Data in this exercise
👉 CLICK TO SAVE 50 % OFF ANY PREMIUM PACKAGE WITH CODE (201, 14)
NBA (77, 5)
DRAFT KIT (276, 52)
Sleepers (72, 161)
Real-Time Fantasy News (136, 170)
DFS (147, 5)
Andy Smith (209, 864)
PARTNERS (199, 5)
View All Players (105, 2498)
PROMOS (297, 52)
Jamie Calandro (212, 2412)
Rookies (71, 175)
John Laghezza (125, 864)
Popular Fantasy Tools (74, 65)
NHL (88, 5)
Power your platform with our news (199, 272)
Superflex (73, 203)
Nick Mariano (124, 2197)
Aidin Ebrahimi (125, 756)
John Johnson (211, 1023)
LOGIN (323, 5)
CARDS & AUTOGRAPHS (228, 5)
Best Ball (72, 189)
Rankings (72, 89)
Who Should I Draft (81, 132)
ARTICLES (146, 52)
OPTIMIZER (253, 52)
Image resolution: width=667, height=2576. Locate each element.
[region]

...

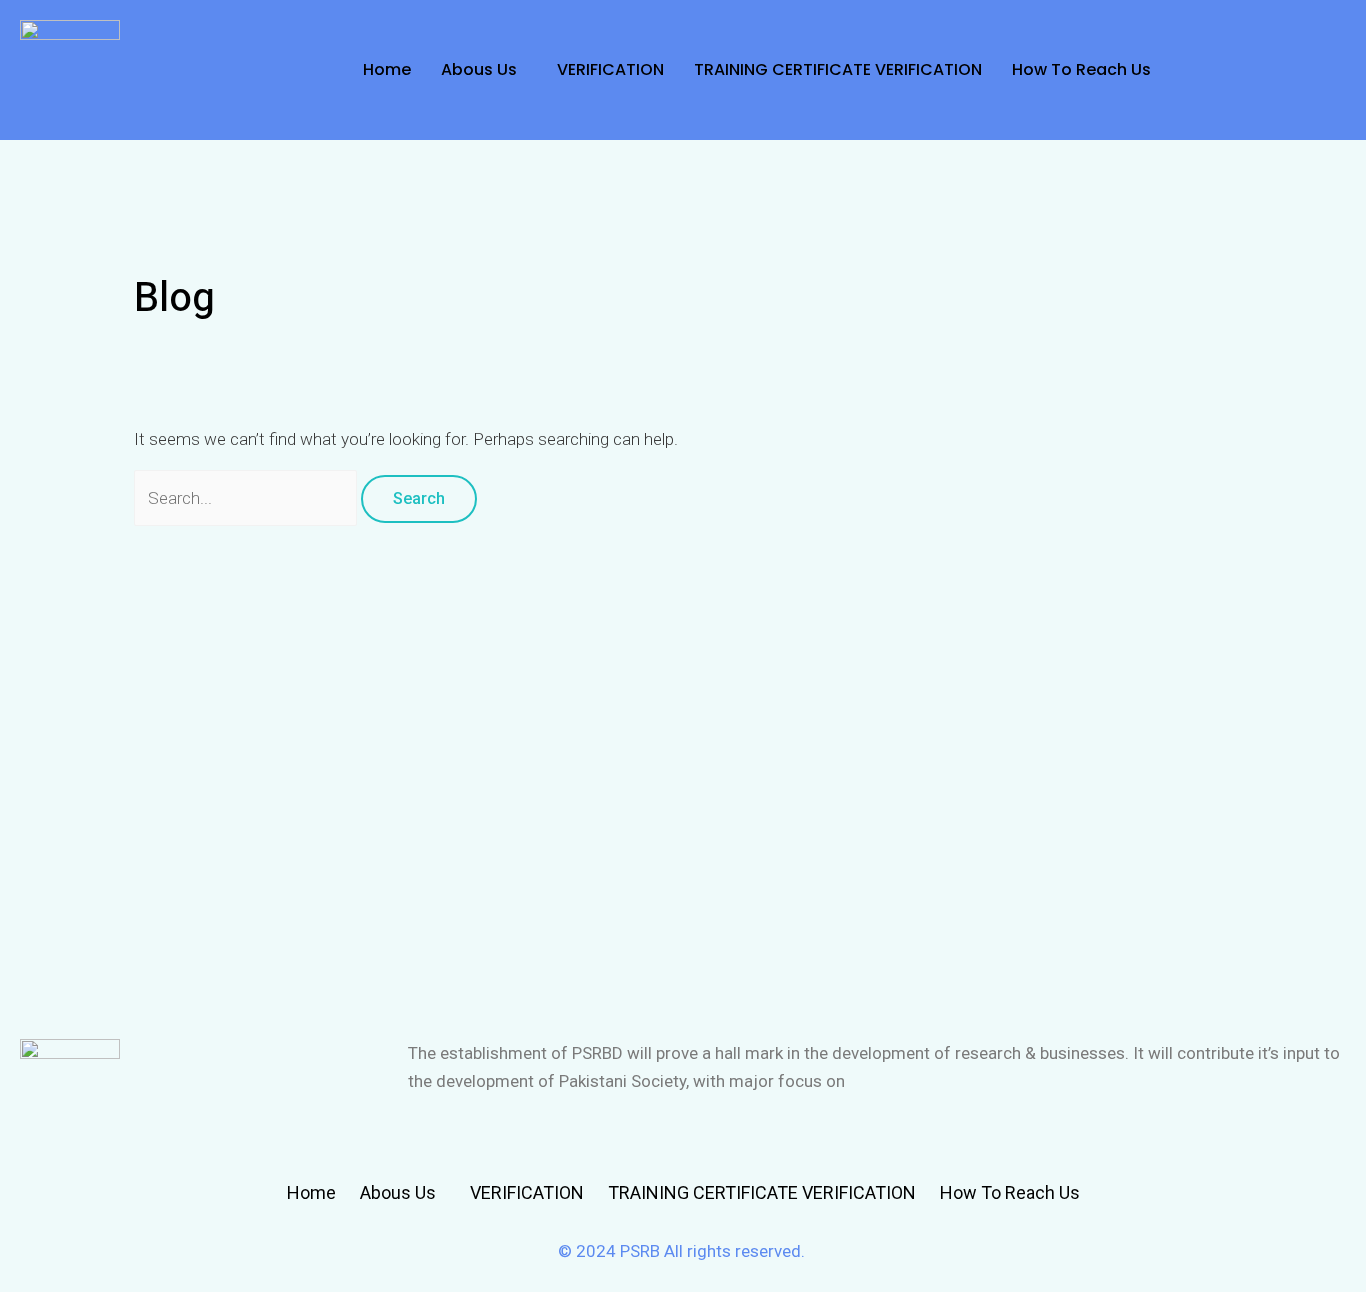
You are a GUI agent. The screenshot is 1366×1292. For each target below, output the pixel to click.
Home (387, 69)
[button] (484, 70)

Instructions for the task
Where a line in the records above contains the string "each", copy that line.

Result below
Image resolution: width=667, height=2576. Locate each element.
You are a GUI agent. The screenshot is 1366×1292. For each target below, output the pixel to click.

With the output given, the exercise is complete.